» **Required work**: The lines wanted are those in the data below that include "agent".

» **Records shown**:
┄┄┄┄┄┄┄┄┄┄

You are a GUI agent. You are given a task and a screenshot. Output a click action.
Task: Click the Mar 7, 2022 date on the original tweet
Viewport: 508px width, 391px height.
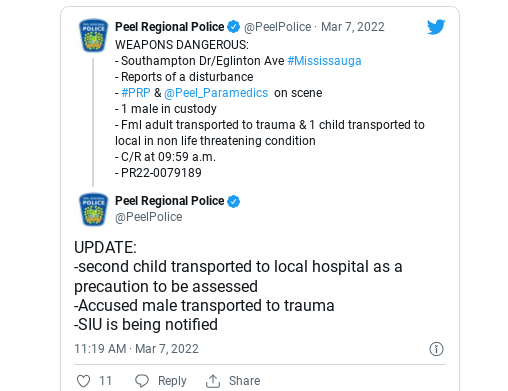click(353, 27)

┄┄┄┄┄┄┄┄┄┄

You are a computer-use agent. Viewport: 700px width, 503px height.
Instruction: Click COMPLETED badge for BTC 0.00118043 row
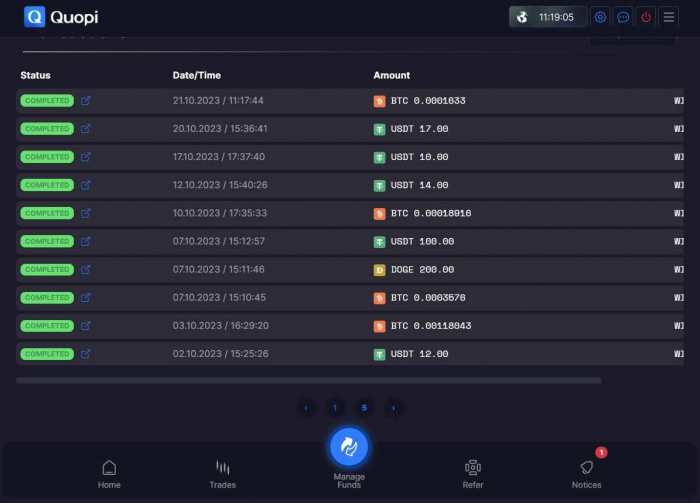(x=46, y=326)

┄┄┄┄┄┄┄┄┄┄

» **Finished task**:
You are a GUI agent. You are given a task and a screenshot. Output a click action.
You are a computer-use agent. Viewport: 700px width, 503px height.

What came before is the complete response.